Travail à faire ▸
- 1) Répondez à ces questions à l'aide de l'extrait.
(a) Quel article du CPP ne s'applique pas quand le ministère public estime qu'il faut rendre une ordonnance de non-entrée en matière ?
(b) Que reproche le recourant au Ministère public ?
(c) Quel article du CP punit celui qui, en s'adressant à un tiers, accuse une personne d'une conduite contraire à l'honneur ?
- 2) Recopiez mot pour mot tout ce qui va, dans l'extrait, de « 4.2. Conformément à » jusqu'à « 2020 consid. 3.1). ».

3.1. Si le ministère public considère qu'une ordonnance de non-entrée en matière doit être rendue, il n'a pas à informer les parties de son choix puisque l'art. 318 CPP n'est pas applicable dans une telle situation; le droit d'être entendu des parties sera assuré, le cas échéant, dans le cadre de la procédure de recours contre l'ordonnance de non-entrée en matière. Cette procédure permet aux parties de faire valoir tous leurs griefs – formels et matériels – auprès d'une autorité disposant d'une pleine cognition en fait et en droit. Inversement, faute d'ouverture d'instruction, le droit de participer à l'administration des preuves ne s'applique en principe pas, et ce y compris en cas d'investigations policières diligentées à titre de complément d'enquête requis par le ministère public en vertu de l'art. 309 al. 2 CPP (arrêt du Tribunal fédéral 6B_496/2018 du 6 septembre 2018 consid. 1.3).
3.2. Au vu de ce qui précède et compte tenu du fait que le recourant a pu faire valoir tous ses moyens dans le cadre de son recours, le grief sera rejeté.
4. Le recourant reproche au Ministère public de ne pas être entré en matière sur sa plainte.
4.1. Selon l'art. 310 al. 1 let. a CPP, le ministère public rend immédiatement une ordonnance de non-entrée en matière s'il ressort de la dénonciation ou du rapport de police que les éléments constitutifs de l'infraction ou les conditions à l'ouverture de l'action pénale ne sont manifestement pas réunis.
4.2. Conformément à cette disposition, la non-entrée en matière est justifiée lorsque la situation est claire sur le plan factuel et juridique. Tel est le cas lorsque les faits visés ne sont manifestement pas punissables, faute, de manière certaine, de réaliser les éléments constitutifs d'une infraction, ou encore lorsque les conditions à l'ouverture de l'action pénale font clairement défaut. Au stade de la non-entrée en matière, on ne peut admettre que les éléments constitutifs d'une infraction ne sont manifestement pas réalisés que lorsqu'il n'existe pas de soupçon suffisant conduisant à considérer un comportement punissable ou lorsqu'un éventuel soupçon initial s'est entièrement dissipé (ATF 141 IV 87 consid. 1.3.1; arrêt du Tribunal fédéral 6B_196/2020 du 14 octobre 2020 consid. 3.1).
4.3.1. L'art. 173 ch. 1 CP réprime le comportement de quiconque, en s'adressant à un tiers, accuse une personne ou jette sur elle le soupçon de tenir une conduite contraire à l'honneur, ou de tout autre fait propre à porter atteinte à sa considération, de même que quiconque propage une telle accusation ou un tel soupçon.

Matériel présenté ▸
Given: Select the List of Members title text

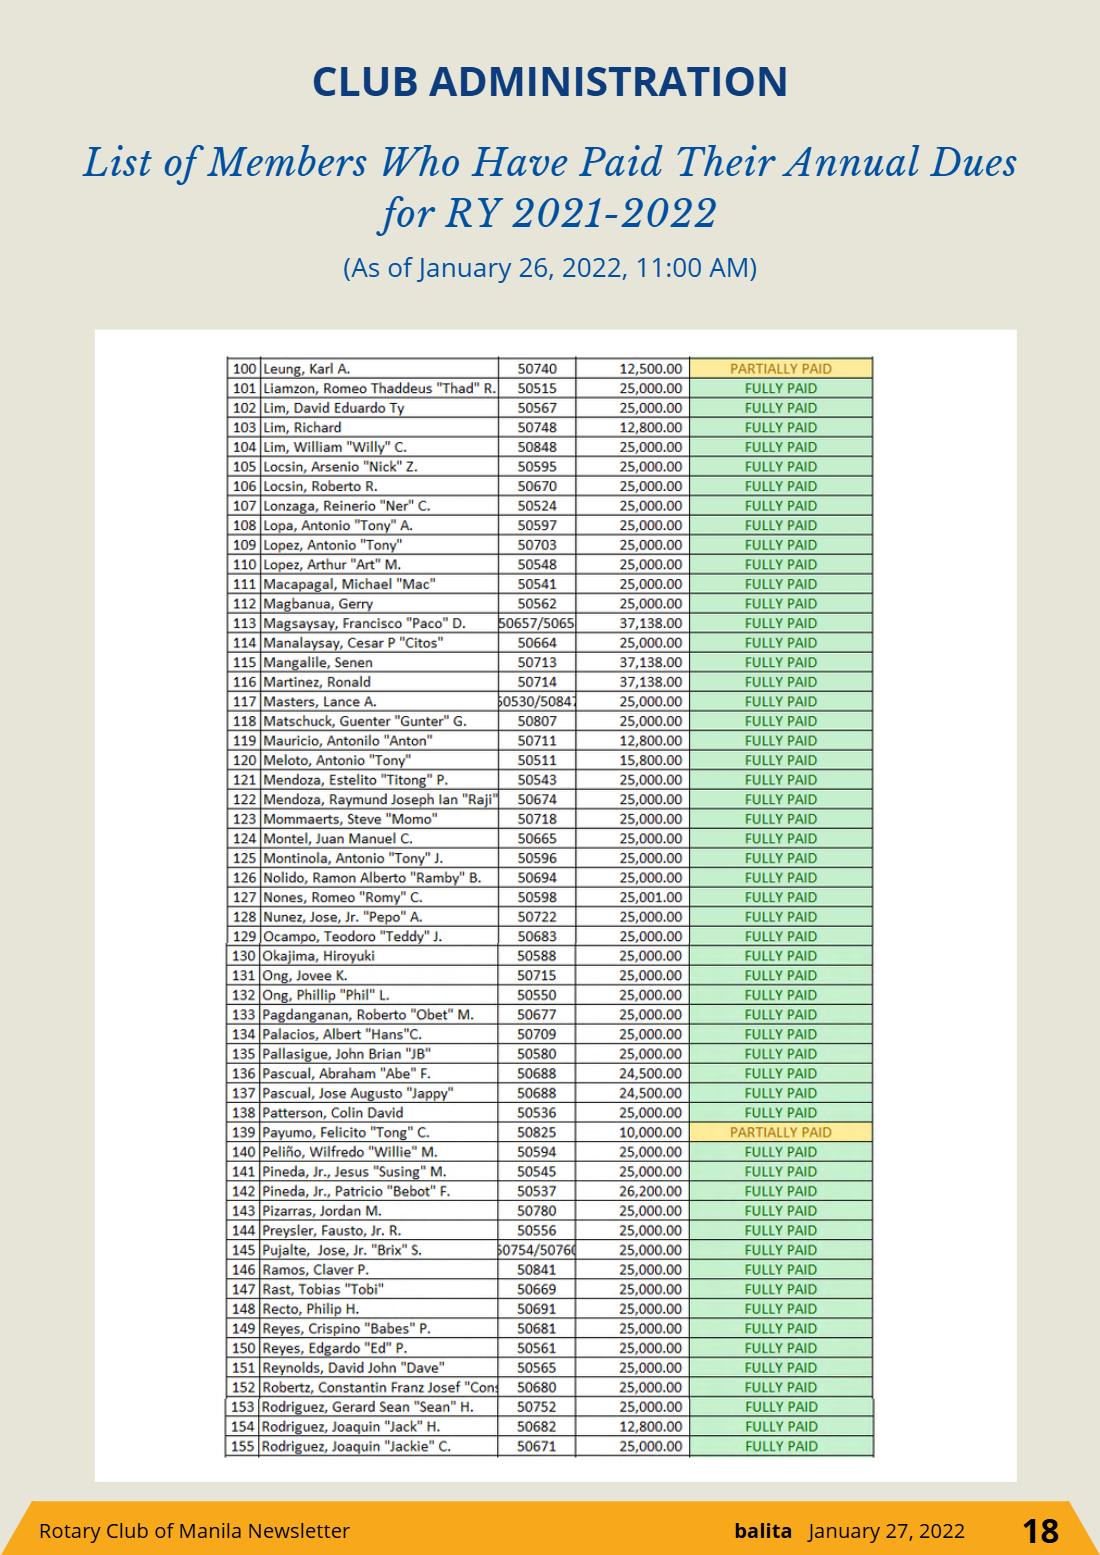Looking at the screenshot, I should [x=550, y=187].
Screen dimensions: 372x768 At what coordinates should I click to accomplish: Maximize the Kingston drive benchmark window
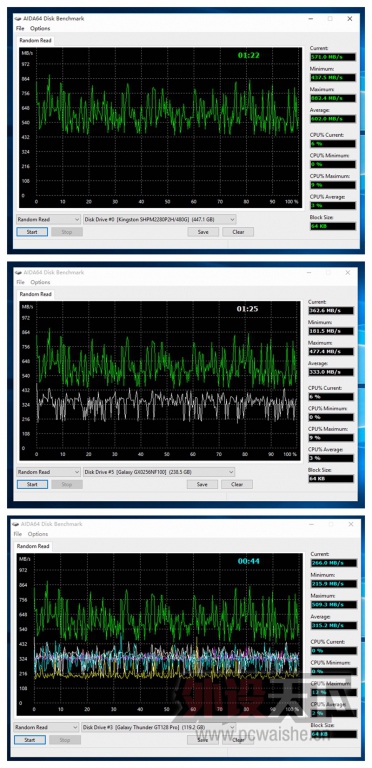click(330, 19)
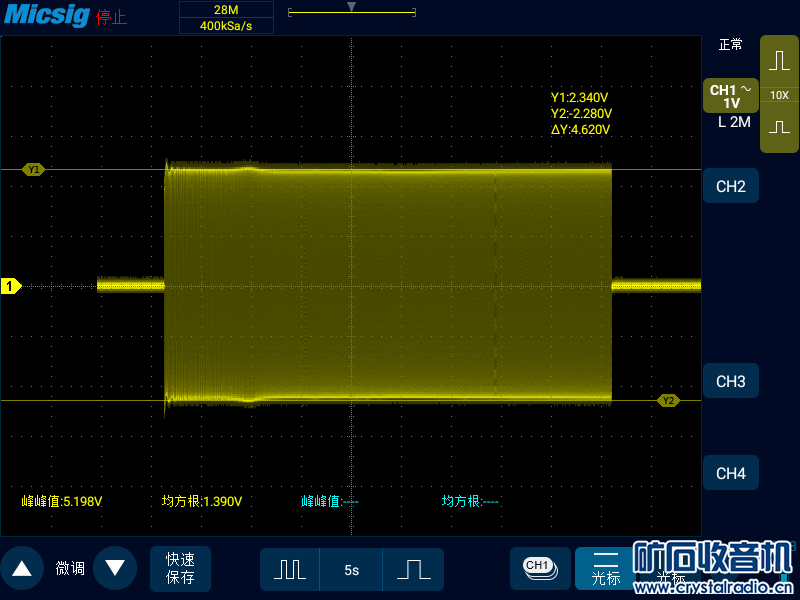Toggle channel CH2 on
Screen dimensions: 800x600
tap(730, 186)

Réponses dans l'ordre ▸
- 1)
(a) L'art. 318 CPP.
(b) De ne pas être entré en matière sur sa plainte.
(c) L'art. 173 ch. 1 CP.

- 2)
4.2. Conformément à cette disposition, la non-entrée en matière est justifiée lorsque la situation est claire sur le plan factuel et juridique. Tel est le cas lorsque les faits visés ne sont manifestement pas punissables, faute, de manière certaine, de réaliser les éléments constitutifs d'une infraction, ou encore lorsque les conditions à l'ouverture de l'action pénale font clairement défaut. Au stade de la non-entrée en matière, on ne peut admettre que les éléments constitutifs d'une infraction ne sont manifestement pas réalisés que lorsqu'il n'existe pas de soupçon suffisant conduisant à considérer un comportement punissable ou lorsqu'un éventuel soupçon initial s'est entièrement dissipé (ATF 141 IV 87 consid. 1.3.1; arrêt du Tribunal fédéral 6B_196/2020 du 14 octobre 2020 consid. 3.1).